Imagine that - he was unable to attend Dublin County Council meetings for two years because he was having a row with Charlie Haughey. But what conflict was he engaged in with Charlie Haughey during that period? Des O'Malley had been expelled from Fianna Fail in May 1984, so what conflict was there from then until 1987 that so preoccupied Seamus Brennan?

There was another interesting aside in the very brief paragraph about him. It was that "for the 1987 general election his election committee would have sourced donations for his campaign", the clear implication being that he personally did not do so. Is this true? Is it true that Seamus Brennan got no money for the 1987 general election campaign other than donations sourced by his election committee? Perhaps he would like to answer these questions before the next general election.

NOW to three weightier matters that the tribunals might inquire into before they conclude, none of which has anything to do with Seamus Brennan.

First, during the period from 1987 to 1989, spectacular favours were done for the Goodman group. A straightforward favour to the value of over £20 million was done for the group in the provision of State-backed export credit insurance cover for the export of beef to Iraq.

Almost no benefit accrued to the State from that massive favour because virtually all of the beef exported under this scheme was taken from intervention stocks.

Therefore, the question arises as to why the favour was done. Liam Hamilton in the tribunal report dismissed the idea that this could have had anything to do with political donations. That it could have had to do with personal donations did not enter his head, apparently. There was no investigation of the bank accounts of the relevant parties, no following of the paper trails that has been undertaken by the McCracken, Moriarty and Flood tribunals.

Larry Goodman has insisted repeatedly that he gave no money to politicians but only to political parties. While, of course, one must respect his assertion, nevertheless it would be reassuring if the Moriarty tribunal confirmed the veracity of that assertion. It might also be worth looking at whether any personal or political donations were made by any other beef exporters.

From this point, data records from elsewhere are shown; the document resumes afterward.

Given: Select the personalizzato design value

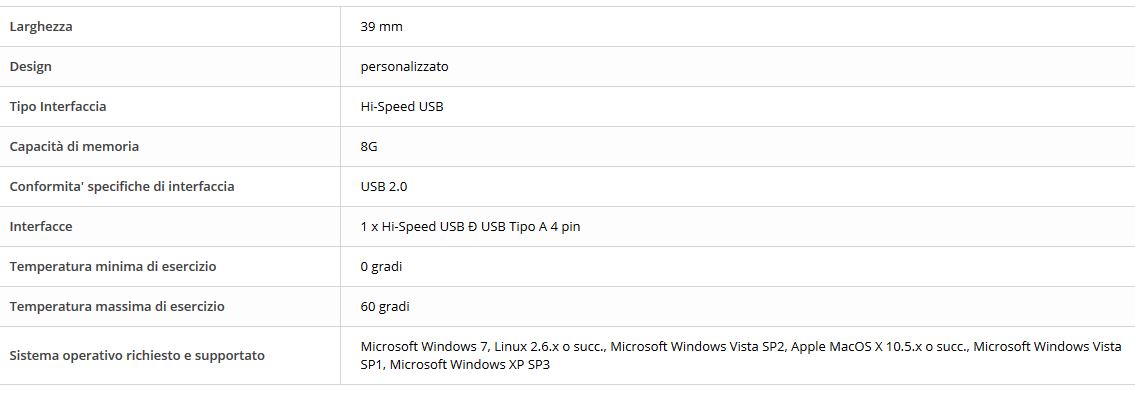Looking at the screenshot, I should tap(405, 67).
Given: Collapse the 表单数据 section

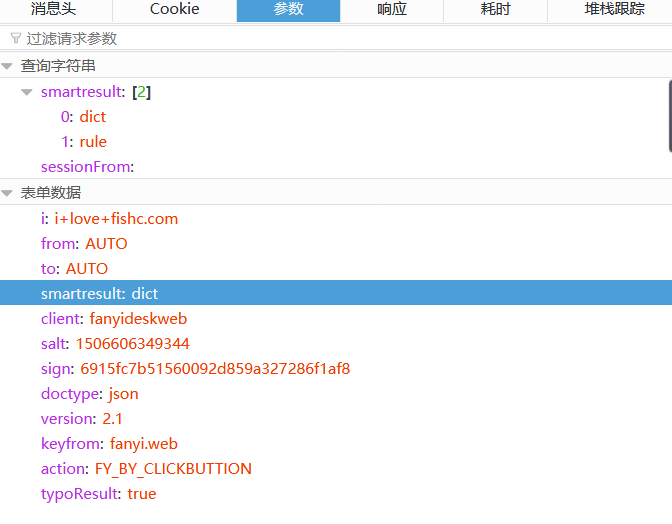Looking at the screenshot, I should [8, 193].
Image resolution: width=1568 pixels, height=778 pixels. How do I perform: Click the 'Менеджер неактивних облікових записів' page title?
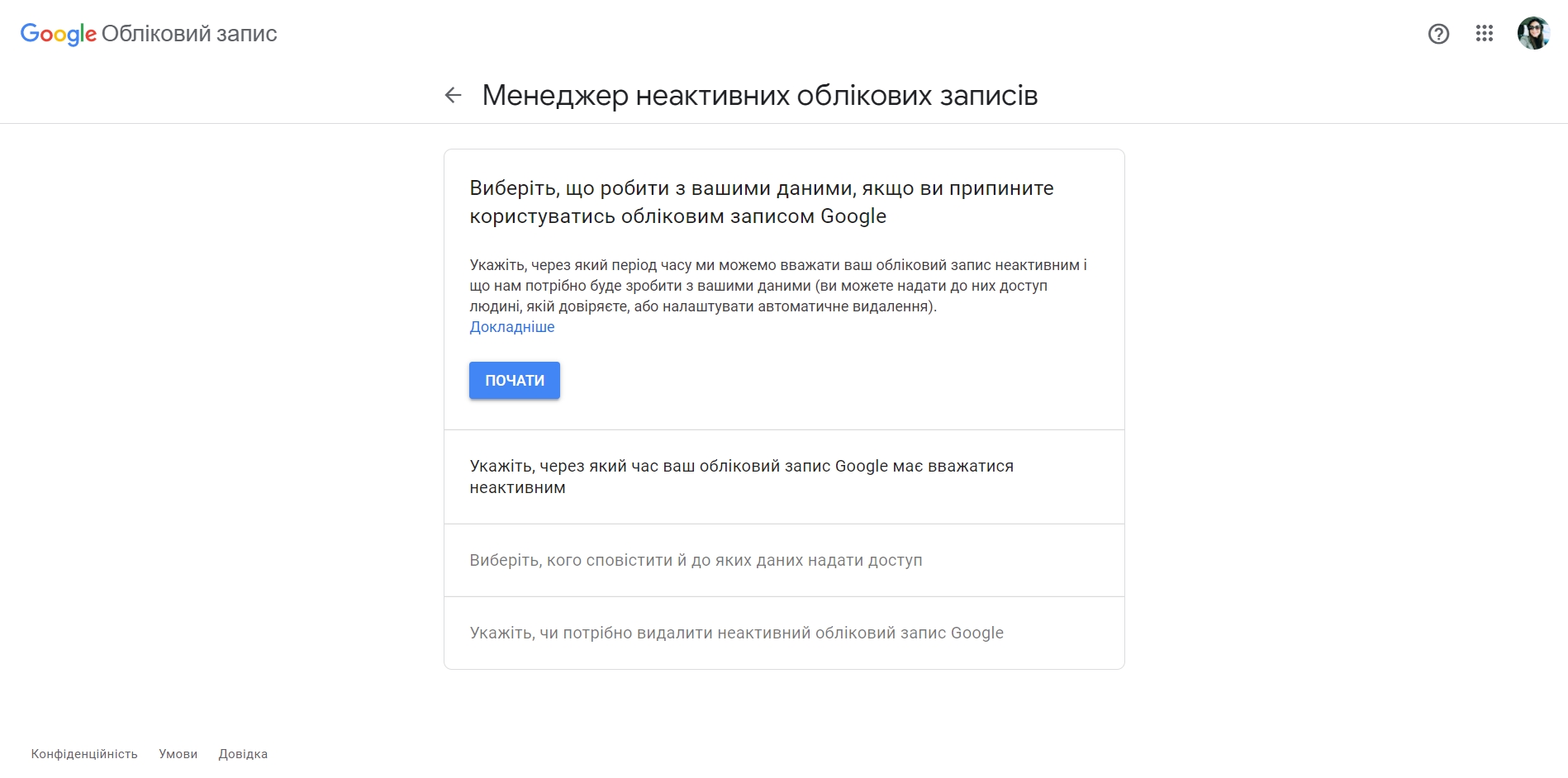coord(759,96)
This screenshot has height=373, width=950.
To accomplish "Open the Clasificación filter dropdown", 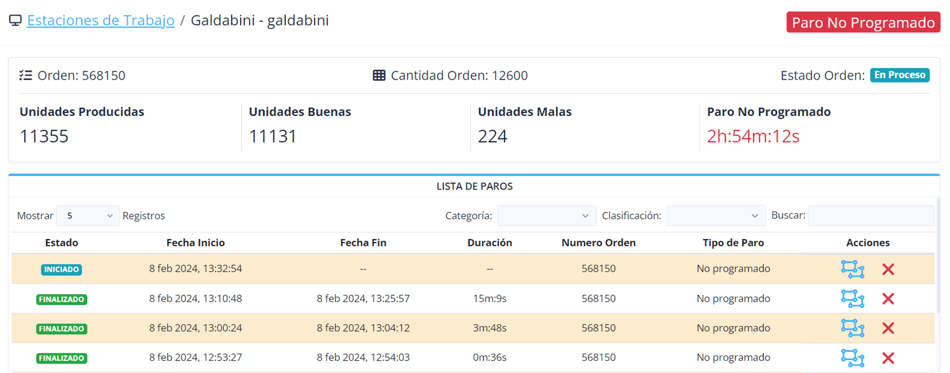I will 716,216.
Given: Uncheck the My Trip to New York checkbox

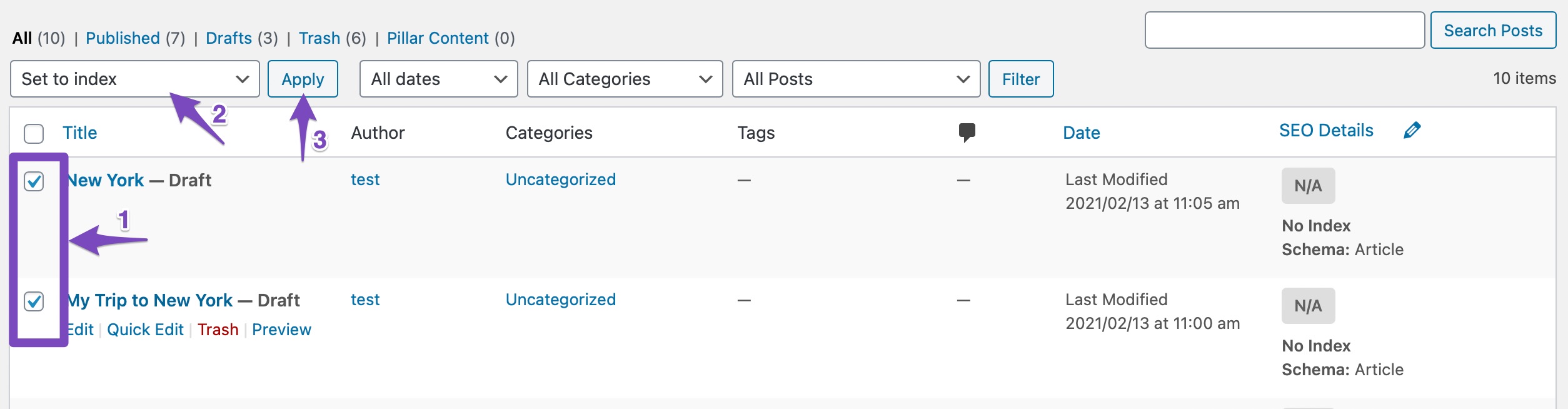Looking at the screenshot, I should click(34, 301).
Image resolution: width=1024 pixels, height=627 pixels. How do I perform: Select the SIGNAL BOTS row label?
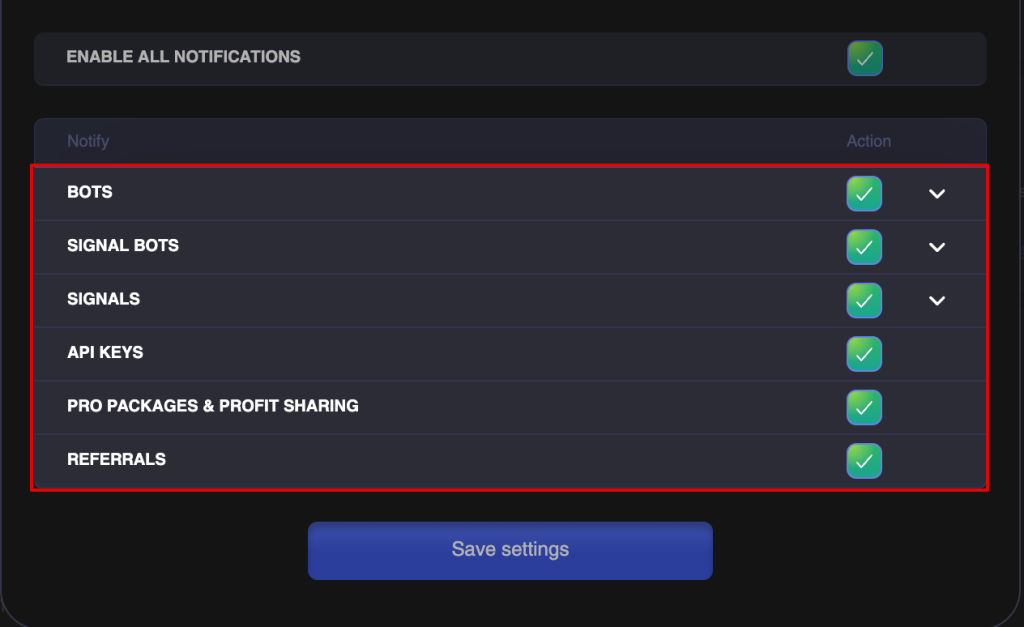(123, 245)
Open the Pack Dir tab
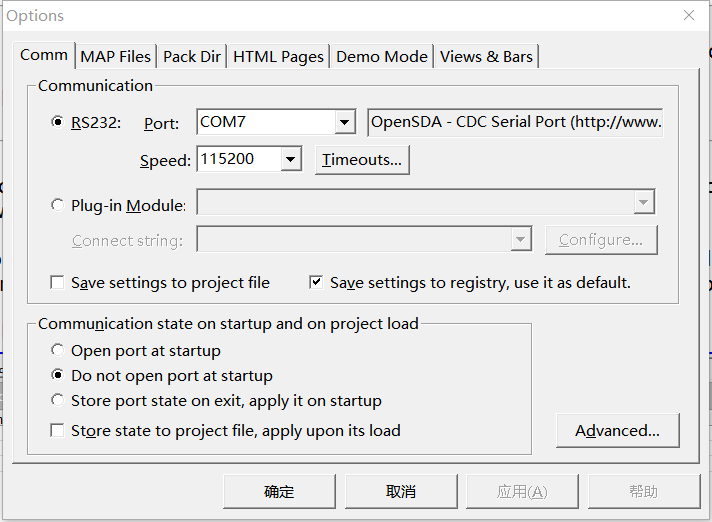The width and height of the screenshot is (712, 522). (x=192, y=57)
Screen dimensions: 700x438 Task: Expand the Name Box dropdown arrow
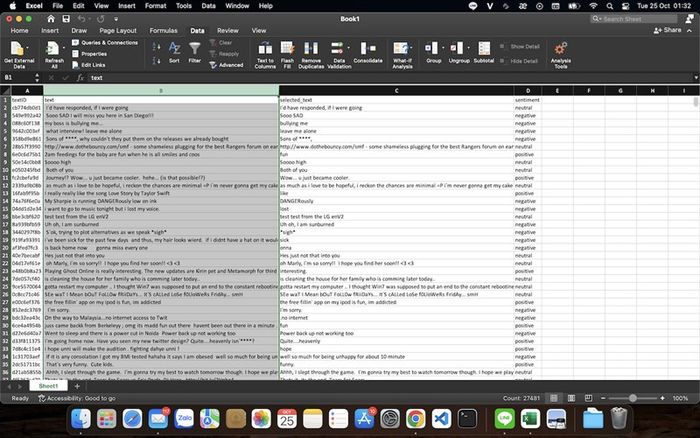tap(36, 77)
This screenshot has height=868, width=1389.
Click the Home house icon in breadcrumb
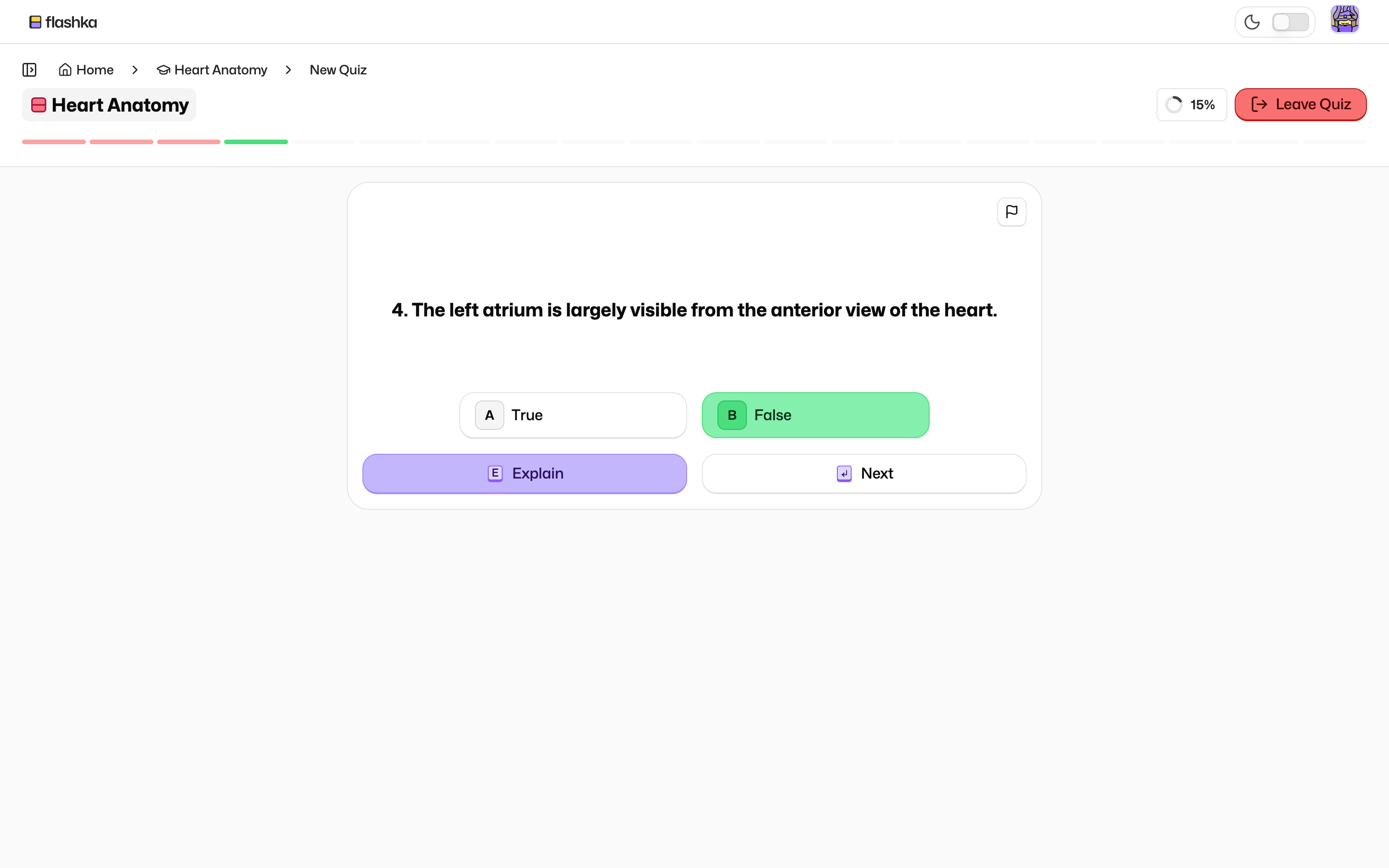tap(65, 70)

The second matter concerns Fianna Fail money. Sean Fleming, the Fianna Fail TD for Laois-Offaly and former finance director of the party, and Paul Kavanagh, the former party fund-raiser, might be helpful in determining whether significant amounts of money intended for the party were diverted to the personal campaigns of individual politicians and/or the personal bank accounts of individual politicians.

It's well known in political circles that there were several rows within Fianna Fail during the 1987 and 1989 election campaigns over money given to politicians and that one politician diverted hundreds of thousands of pounds from the party to his personal use. That should be uncovered.

The third matter concerns Fine Gael.

It was blindingly obvious that there was something fishy about Charlie Haughey's financial affairs for years. So, too, it is blindingly obvious that there was something fishy about Fine Gael's financial affairs during the period of its brief return to government from December 1994 to June 1997. The party was bankrupt in November 1994 and was flush with money a year later.

Obviously, rich persons and rich corporations who would not support the party when in opposition became suddenly flaithiulach when the party returned to government in late 1994. Why was this, what did they get in return for their generosity and who were they?

There should be a full inquiry into this, too, including a paper-trail inquiry, and an examination of what correlation, if any, there was between donations received by Fine Gael during that period and favours done.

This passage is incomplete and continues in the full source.